Document text:

-- Begin --

Worldliness may manifest itself in religion as rationalism. By rationalism I mean contentment with present conditions. When religion deals simply with the present conditions of men and women it is worldly in the extreme. Sometimes this type of religion charges those of us who believe in God and heaven and hell with being other-worldly, by which it makes unconscious confession that it is worldly. It is of the dust. It begins and ends there. Anything that attempts to deal with men simply on the level of this world, the betterment of human conditions, pure humanitarianism, is worldliness in religion. Hear me again. If a man have commerce with God and the eternities, he cannot be indifferent to the condition of his brother men in the slum. Let there be no misunderstanding of my position. In proportion as a man really lives the spiritual life, and has dealings with God Himself, he is hot and angry in the presence of all human limitation; but when a man attempts in the name of religion to deal simply with these conditions, and forgets the infinite and eternal, his religion has become utterly worldly. Worldliness in religion begins and ends in things that are material and sensual and passing.
Then there may be, as there is, worldliness in education. Education which deals simply with knowledge of the material and temporal, and never puts on these things the measurement of the infinite and eternal, is worldly education.
There may be worldliness in commerce. Someone says, That goes without saying. I pray you, then, remember that there may be the spiritual in commerce also. What is worldliness in commerce? Commerce that is based on a passion for possession of goods to the neglect of God. Jesus Christ has given us an accurate picture of it. It is not a flattering picture; but you can hang it up in London today, and thousands of men, if they are honest, will see their own portrait. The rich fool, the man who says, My lands are increased, my wealth is increased, what shall I do? "And he said, This will I do: I will pull down my barns and build greater; and there will I bestow all my corn and my goods. And I will say to my soul, Soul, thou hast much goods laid up for many years; take thine ease, eat, drink, be merry." He fed his soul on goods! That is worldliness in commerce, and ultimately it means selfishness, greed, oppression. There is worldliness in pleas-sure. That needs no argument. Pleasure in itself is not wrong. God made no half measures in His universe. When He made a fish and gave it fins it was that it might swim. When He made a bird and gave it wings it was that it might fly. When he gave me a laughing apparatus it was that I might laugh. I have not said a more religious thing than that tonight. God made man for pleasure. The ultimate intention of God for man is pleasure. When Jesus began that great Manifesto of His Kingdom which scorches and burns, He used the word "happy." I read in my Bible that "God shall wipe away all tears from their eyes," but I never read that He will stop laughter, pleasure. Worldly pleasure is abuse of the senses by forgetfulness of the spiritual.

-- End --

Given entries:
-- Begin --

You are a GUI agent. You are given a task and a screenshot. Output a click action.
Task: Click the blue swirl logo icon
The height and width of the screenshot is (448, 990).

-- End --
-- Begin --

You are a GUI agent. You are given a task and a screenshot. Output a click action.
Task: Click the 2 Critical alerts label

-- End --

The task:
Write the next part of the sermon text on worldliness, picking up right after its final sentence.

Expected answer:
These are rapid and almost haphazard illustrations of what the word really means. Though you never go to the theater, you may be a very worldly man. Though you sit regularly--I will speak of no other place than this--in Westminster Chapel, and sing the songs, and give to the collection, you may be an absolutely worldly man. What is a worldly man? I ask once more. A worldly man is one who lives as though this were the only world. He may think about another. He may tell you in conversation that he believes in another. He may recite the creed on Sabbath, beginning with the august and stately measure, "I believe in God the Father almighty, Maker of heaven and earth," but Monday, Tuesday, Wednesday, Thursday, Friday, Saturday, in business, at home, in pleasure, he lives as though there were no God in the universe. That is worldliness, though he recite the creed regularly and sings all the songs of the sanctuary. It is not the singing of songs, or the recitation on the creed that disproves worldliness. Worldliness is life lived in the dust to the forgetfulness of Deity, life that has no sense of the infinite and eternal, that does not bring the measurements of eternity and lay them on every half-hour.
Now I see how the world is an opposing force to religion. When it so engrosses my thought and attention as to make me unmindful of spiritual things, when it so obtrudes itself on my attention as to capture all my thinking and make me forget God, then it opposes religion. We have to face the fact that it is a very real force in opposition. "I see the sights that dazzle"--how often we have sung it, and how awfully and appallingly true it is!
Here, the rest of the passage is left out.